* Work item
Your task is to repeat exactly the lines below between the line holding "The height and" and the line holding "Select the Fotoğraf radio button", inclusive, and only those.

* Task data
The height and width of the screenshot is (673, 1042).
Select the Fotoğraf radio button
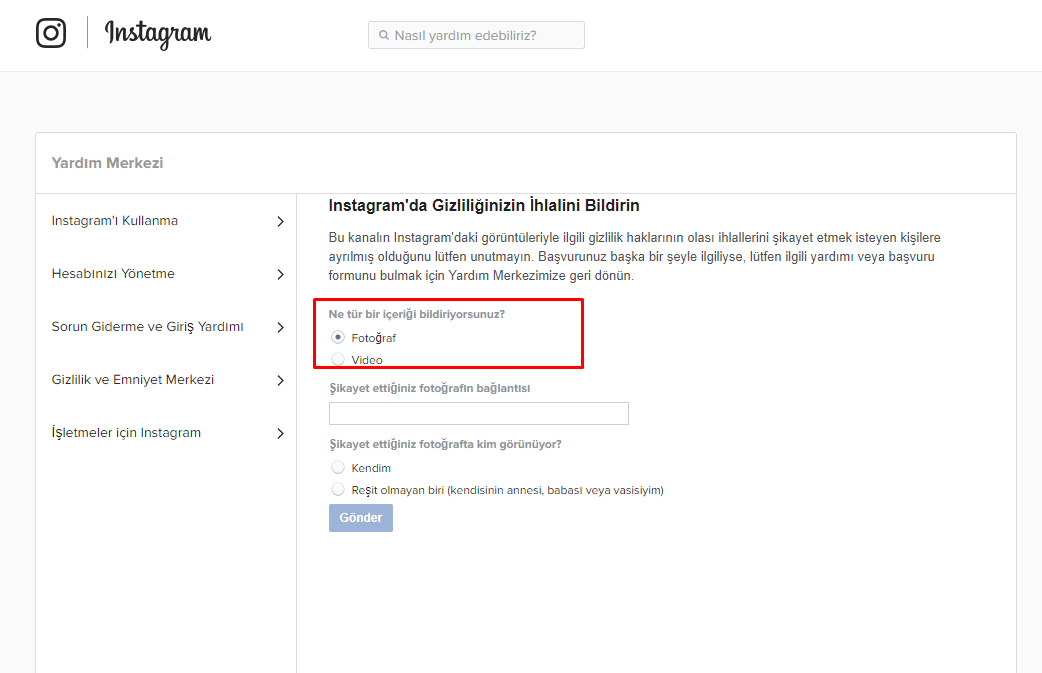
---
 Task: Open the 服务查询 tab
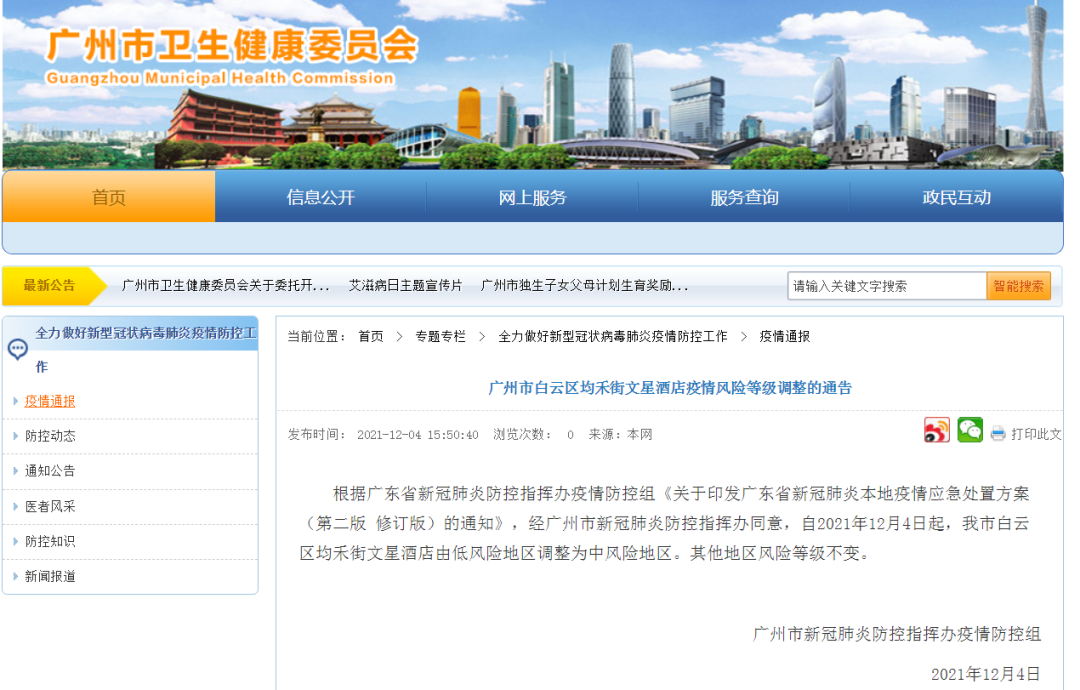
--
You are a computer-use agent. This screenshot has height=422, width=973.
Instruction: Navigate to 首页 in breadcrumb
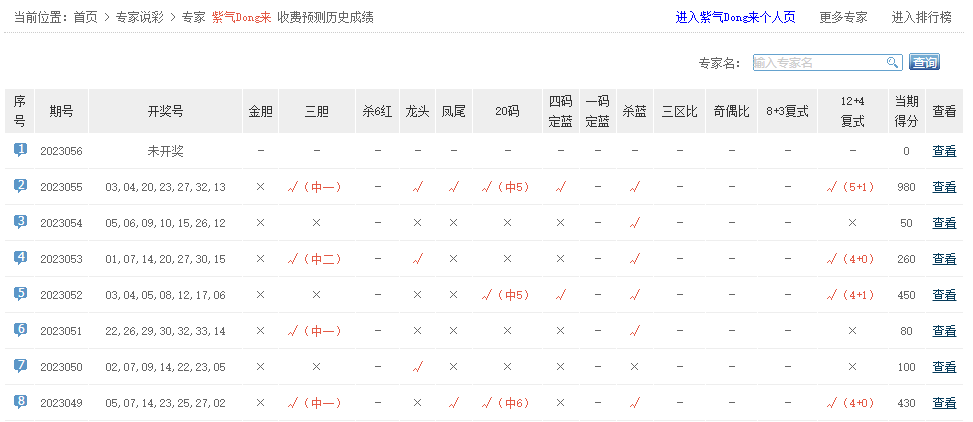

* Task output
The height and width of the screenshot is (673, 1042).
Select the Fotoğraf radio button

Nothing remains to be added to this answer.